Johnson Co. v. Toledo Traction Co.

WING, District Judge.

The patent sued upon, No. 536,734, dated April 2, 1895, claims a railway switch structure which consists of a metallic structure provided with a pocket in which a plate, which is grooved so as to form the flangeway and point, is removably secured, the remainder of said switch being secured to said metallic structure. Reducing this claim to its elements, it Js a switch structure of metal provided with a pocket, in which a grooved plate is removably secured. The second claim in its elements is a switch structure of metal, provided with a pocket adapted to receive a grooved plate, the rails of *491the remainder of the switch being integrally secured to said structure. The third claim is for a switch structure of metal, provided with a pocket in which a grooved plate is removably secured, the rails of the remainder of the switch being integrally secured to said structure. The fourth claim is for a switch structure of metal, provided with a pocket adapted to receive a plate, and also provided with projections which correspond in cross section with the rail of the remainder of the switch. The fifth claim is for a switch structure of metal, with a pocket adapted to receive a plate, and provided, on its exterior, with projections which correspond in cross section with the rails of the remainder of the switch. In patent No. 540,796, claim x, is for a switch structure comprising a body portion, having the diverging rails secured thereto, and having a pocket adapted to receive a plate; a plate in said pocket having fiangeways and the point formed thereon, and a retaining material between the plate and the sides of said pocket, whereby the plate is held in position in said pocket. Claim 2 is for a railway switch structure, in combination with a body portion having a pocket, a plate in said pocket having track surfaces formed thereon, and a filling material between the plate and the sides of the pocket. The defense made is invalidity of each and both of these patents and denial of infringement.
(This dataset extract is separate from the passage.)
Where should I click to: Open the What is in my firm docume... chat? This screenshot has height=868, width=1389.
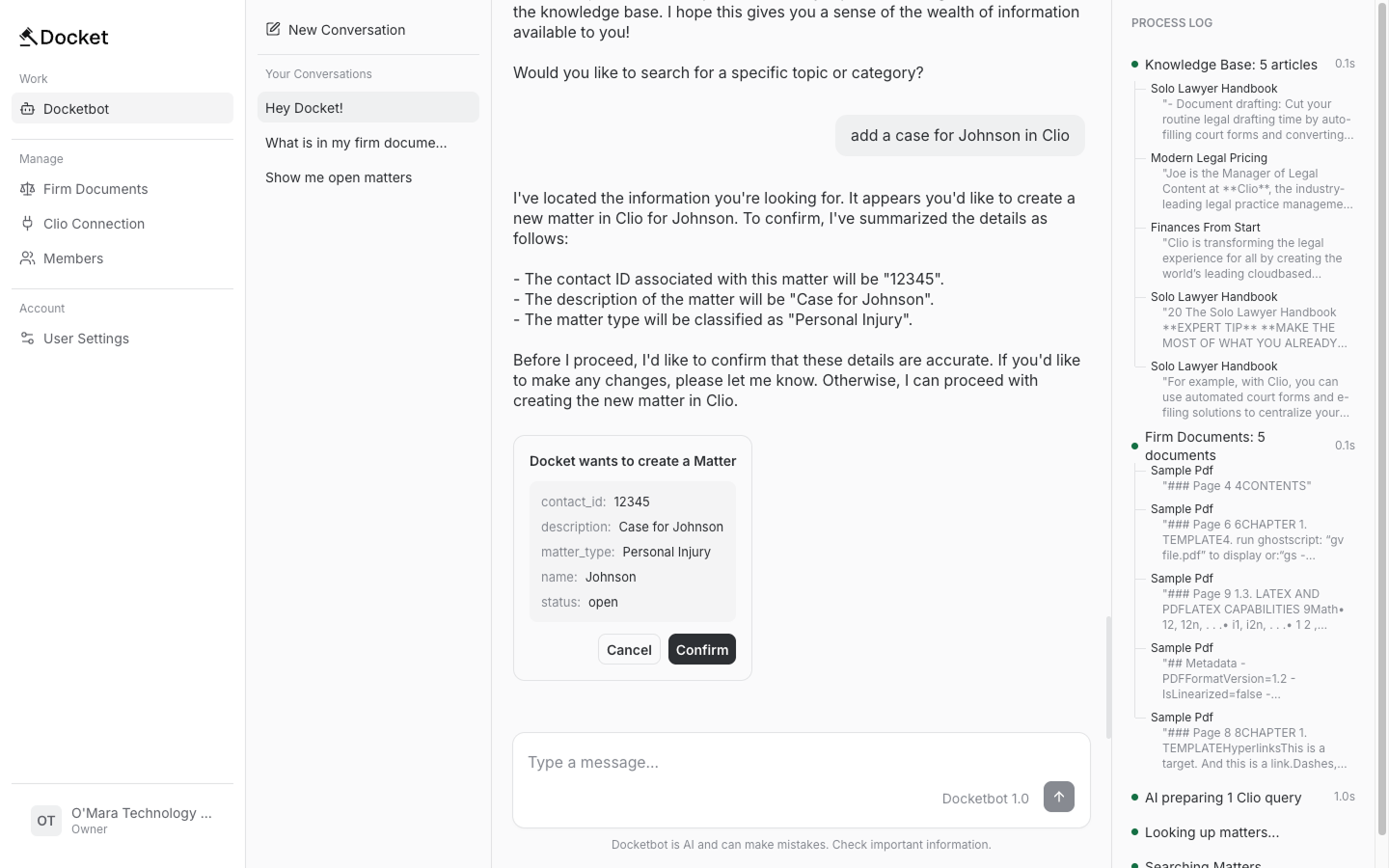[356, 143]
Under the head of noninfringement, the defendant claims that it is a lawful user of the devices claimed in the complainant’s patents, because the device which is claimed by the complainant to constitute the infringement was purchased by the defendant from the complainant. The purposes of laying any railway track is to adapt the surface of the earth to the peculiar form of vehicle. For the purposes of street railways less change is permitted in the surface of a street than could be employed in steam railway construction. In the specifications of patent No. 536,734, the inventor states:

“The object of my invention is to provide a switch piece in which is inserted, at the point of excessive wear, a plate of more durable quality than the remainder of the track, and one which may be readily removed for realignment or replacing when desired.”
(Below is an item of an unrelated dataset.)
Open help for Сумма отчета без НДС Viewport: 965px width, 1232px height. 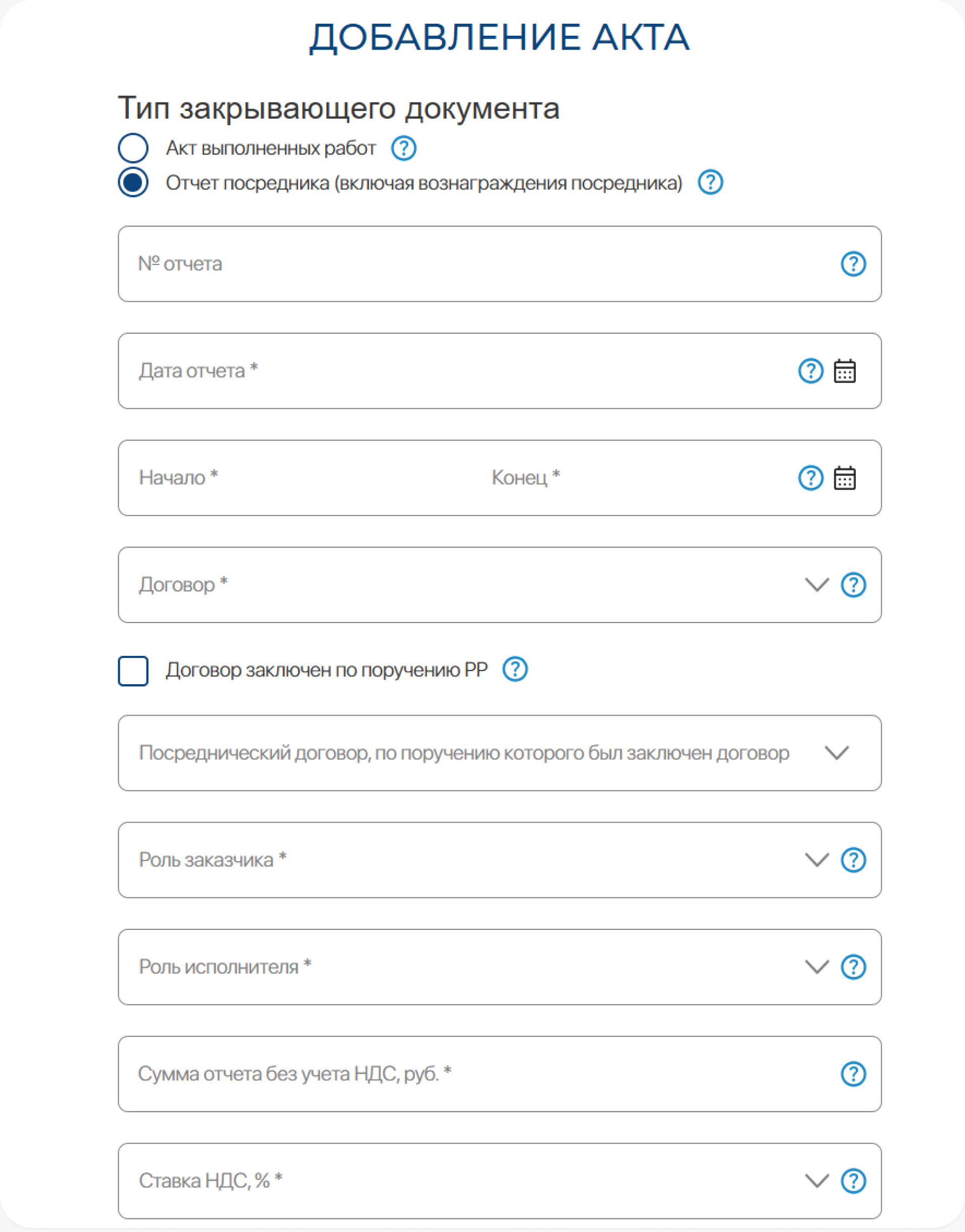pyautogui.click(x=852, y=1074)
None of the claims of this patent would cover the idea of supplying a harder track material at places of excessive wear. There is described and claimed in the patent a metallic structure, with rails integral with it, in which structure there is a pocket adapted to receive a plate. The method of joining two materials for any purpose, by setting the one material in a pocket formed in the other, is old, as a matter of common knowledge. That it is desirable that some parts of a wearing surface should be harder than others was discovered long since. That it was discovered with respect to railroad tracks is shown by the patent to Griggs in 1837. In 1852 it is indicated in the patent to Curtis that it was convenient to form recesses or openings in the bedplate as a means of setting into such bedplate the frog point, so that, when worn, it might be readily removed, and new points supplied. In patent No. 540,796, claim 1 covers a method of more or less firmly fixing the plate in the pocket by the use of a retaining or filling material between the plate and the sides of the pocket. Zinc, lead, sulphur, or cement are suggested in the specifications as material *492which may thus be used. This method of securing one piece of material within a pocket formed in another material is old, of common knowledge. Defendant’s exhibit model of Greenwald’s plain step box shows such method. Both patents are void for want of novelty.
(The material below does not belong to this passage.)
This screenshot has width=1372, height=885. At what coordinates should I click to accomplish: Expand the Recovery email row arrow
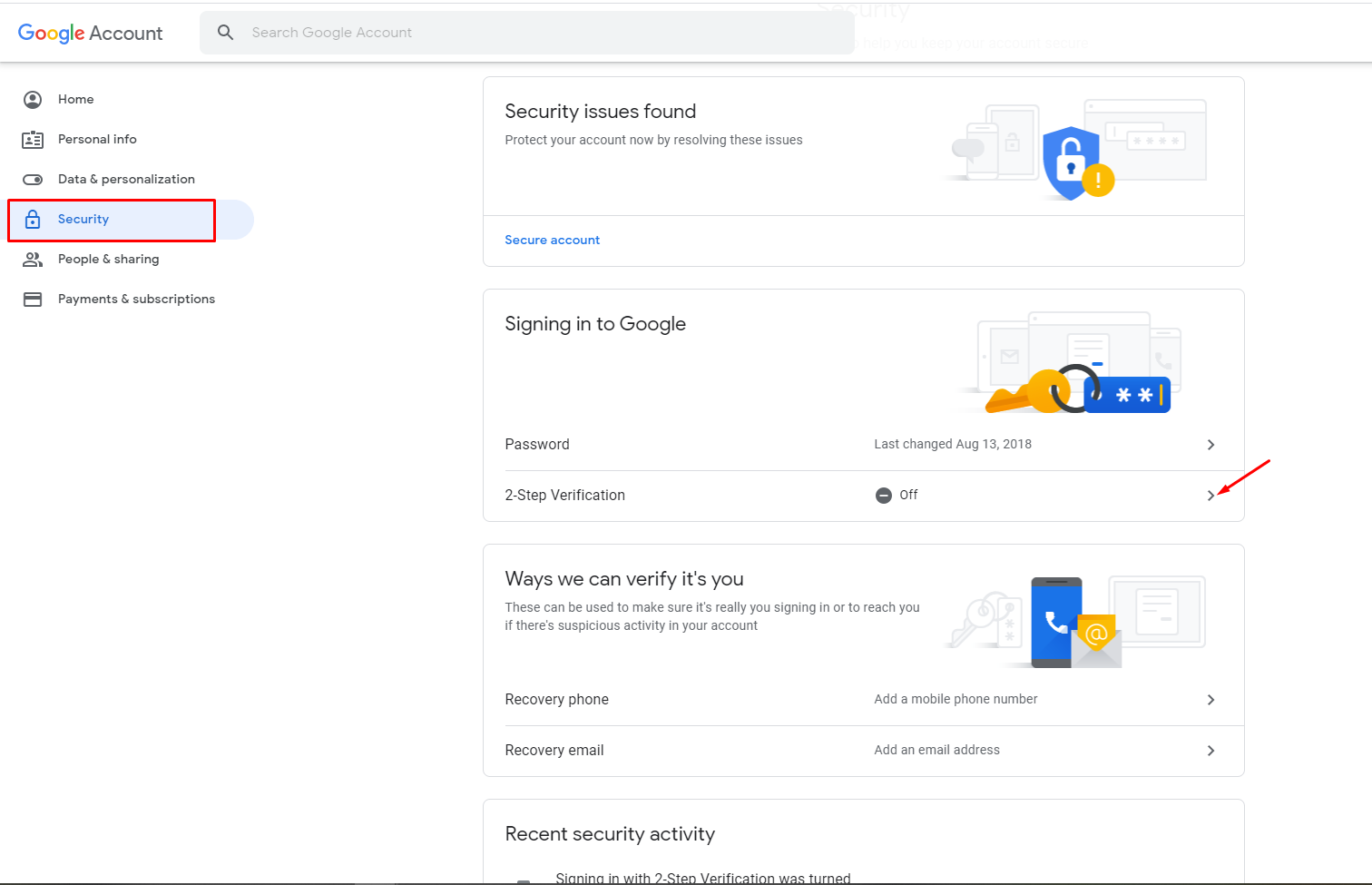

This holding perhaps relieves from the necessity of considering the defense of noninfringement. However, I shall pass upon that question as well. It is not disputed that the defendant had purchased from complainant and placed in its track the track structure made under complainant’s patents. The proof of infringement furnished by the complainant is the testimony of complainant’s witness Entwisle. He States that he made an examination of the switch structure employed by the Toledo Traction Company, of Toledo, Ohio, at Summit and St. Clair streets, Toledo, Ohio, on June 20, 1898. The witness produces a drawing marked “Exhibit A.” All that the witness saw was the surface of this structure, and all that he was able to learn from such examination was that there was a cast-iron structure, and a plate of harder metal placed therein, which he calls “guarantee plate”; that there was a space between the sides of the “guarantee plate” and the cast-iron structure, which space was filled with babbit metal. This is not enough to show infringement. Mr. Richard Elton, who was for a number of years track superintendent of the defendant company, on page 52 of the defendant’s record testifies that the frogs and mates in use by the defendant at the corner of Summit and St. Clair streets, Toledo, were furnished by the Johnson Company, the complainant. The proof of the complainant is insufficient to show infringement; and, even if sufficient proof had been furnished to show that the defendant had used a device covered by the claims in the complainant’s patents, yet the testimony would leave very grave doubt, to say the least, as to whether the device described as being the infringing device was or was not the article sold by the Johnson Company to the defendant for use.

The bill is dismissed, and costs adjudged against the complainant.